The result is a new rehearsal draft. It is largely the final script that Sophie Treadwell approved before her death, but coloured with all our re-insertions and a few interventions made entirely new for this production. The text is multi-coloured and filled with footnotes so that Natalie and I can quickly see at a glance where each part of the script came from. Once we’ve settled on a stable rehearsal draft, we create another draft for the actors - this is clean of all the extra information, with all of Sophie Treadwell’s stage directions and line-readings also stripped out. It is a clean slate, ready to encourage actors’ original responses, though of course they are always welcome to cross reference with our fuller, slightly unwieldy documents, once rehearsals are underway. Natalie describes it in terms of rehearsing music: the actors have their libretto, and we have the whole musical score.
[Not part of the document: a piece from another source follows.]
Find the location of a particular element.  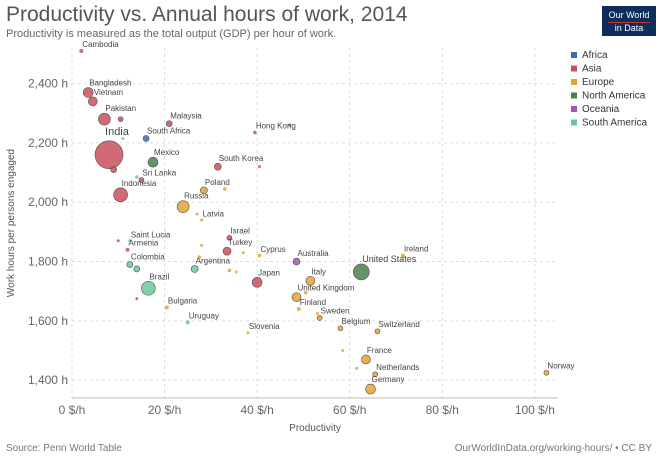

x-tick-label: 60 $/h is located at coordinates (350, 410).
Such an approach to the play is grounded in the writer’s own radicalism: Sophie Treadwell is one of the most inspiring playwrights I’ve ever read. Writing over fifty plays in a culture that openly privileged male artists, she produced her own work on Broadway, as well as writing novels and producing pioneering journalism. The work she made is coruscating and delves straight to the base fabric of her society, stripping away the polite theatrical conventions of her age and establishing a radical new theatrical form in order to explore her culture. Often we come across the phrase that Sophie Treadwell was ‘ahead of her time’ or that she ‘anticipated’ the concerns of our age. This kind of thinking is flattering, but it lets us off the hook. In truth, Sophie Treadwell did not write Machinal in order to be relevant ninety years after her own opening night. The shocking thing is not how contemporary the past feels, but how outdated the present really is. This is the value of staging classic plays: they hold a mirror up not only to a singular cultural moment but also to the passage of time. In many ways, as we progress through each scene of Machinal, it will become clear how far we have come since 1928 – but in many ways it will also reveal how the overarching structures of our lives, how the archetypes sitting underneath our relationships, have barely shifted at all. Ultimately, what becomes clear is how well Sophie Treadwell understood the nature of capitalist, patriarchal society, and its degrading consequences for individuals stuck within the urban machine. As such, we should not praise Sophie Treadwell for her foresight but for her insight. We should not marvel at her prescience but at our own impotence.
This production follows hot on the heels of a new play, The Writer, by Ella Hickson. It would be bizarre not to acknowledge how tangibly these two writers illuminate each other. Early in Hickson’s play, one character advocates dismantling capitalism and ending patriarchy. In previews, that line used to get laughs, but on the night of Harvey Weinstein’s arrest, and the Irish vote to repeal the 8th, it got a round of applause. Perhaps we are finally catching up with Sophie Treadwell, and Ella Hickson. Sophie Treadwell understood her society to its very root, and that is the first level on which we are asked to engage with the play: what are the base archetypes structuring all our relationships and conversations? When we believe we are acting as an individual, how far are we unconsciously performing a role written for us by the societal machine? Are we just like characters in a play, saying the lines written for our roles as worker, daughter, mother, husband, lover, judge and jury? What would it feel like to break out of that rhythm? What would it mean to be free, truly free, radically free?